Le fibrillazioni interne al Movimento 5 Stelle paiono non sconvolgere più di tanto le aspettative e le finalità di governo congiunto del Partito Democratico.

Un esponente che certamente conosce in maniera approfondita gli equilibri interni ai pentastellati è sicuramente Santi Cappellani, ex M5S, attualmente deputato Pd.

Queste le sue parole in esclusiva, alla redazione di PoliticaNews.it.

Onorevole Cappellani, come giudica l'ostruzionismo delle opposizioni, a discapito del richiamo all'unità del presidente Conte?

"Guardi: mi auguro sia soltanto una linea strategica da loro intrapresa, al fine di ottenere maggiore peso nell'interlocuzione.
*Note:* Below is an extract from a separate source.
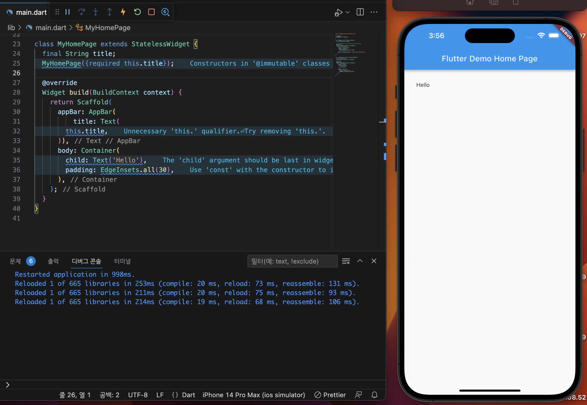Pause the debug session
The width and height of the screenshot is (587, 405).
click(x=68, y=12)
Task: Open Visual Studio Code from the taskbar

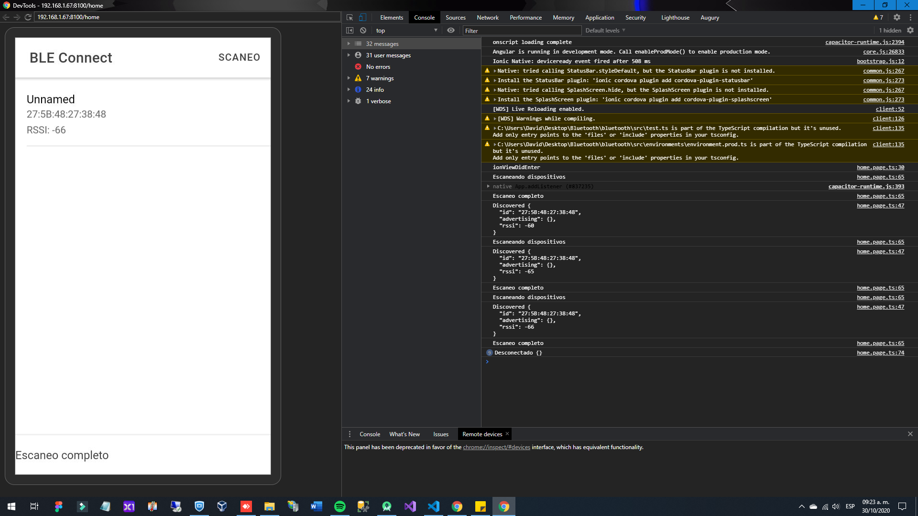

Non voglio pensare che agiscano in tal modo per finalità politiche o sondaggistiche: qui è in gioco il futuro dell'Italia".

E dentro ai 5 Stelle? Lei ha dei trascorsi in pentastellato: come giudica le parole di Di Battista? Queste fibrillazioni preoccupano il Partito Democratico?

"Assolutamente no, come Pd guardiamo all'azione di governo. Non mi permetto di giudicare le dinamiche interne del Movimento 5 Stelle: forse è prevalso qualche protagonismo di troppo e qualche ambizione di leadership da parte di qualcuno. Credo però che l'intervento di Grillo sia stato puntuale e che abbia contribuito a ricompattare il gruppo".

Come si spiega il successo di Salvini in Meridione e, in particolare, nella sua Sicilia?

"Parlo per la Sicilia: in passato Salvini era stato molto abile nel raccogliere i consensi di tutte le anime di centrodestra del territorio. Ora però mi sembra che le cose siano cambiate: spesso viene contestato, come è accaduto nella mia regione una settimana fa".

Conte è molto alto negli indici di gradimento personale: qual è la vostra posizione in merito come Pd? Sosterreste una sua eventuale candidatura, alla guida di una coalizione non dissimile da quella a sostegno del governo attuale?

"Conte ha gestito molto bene l'emergenza straordinaria ed è stato abile come mediatore tra le forze di maggioranza. Stiamo attraversando una fase delicata e, come Pd, garantiamo al premier massima lealtà. Ogni considerazione politica però è prematura: ad oggi per esempio non risulta a nessuno che Conte voglia candidarsi".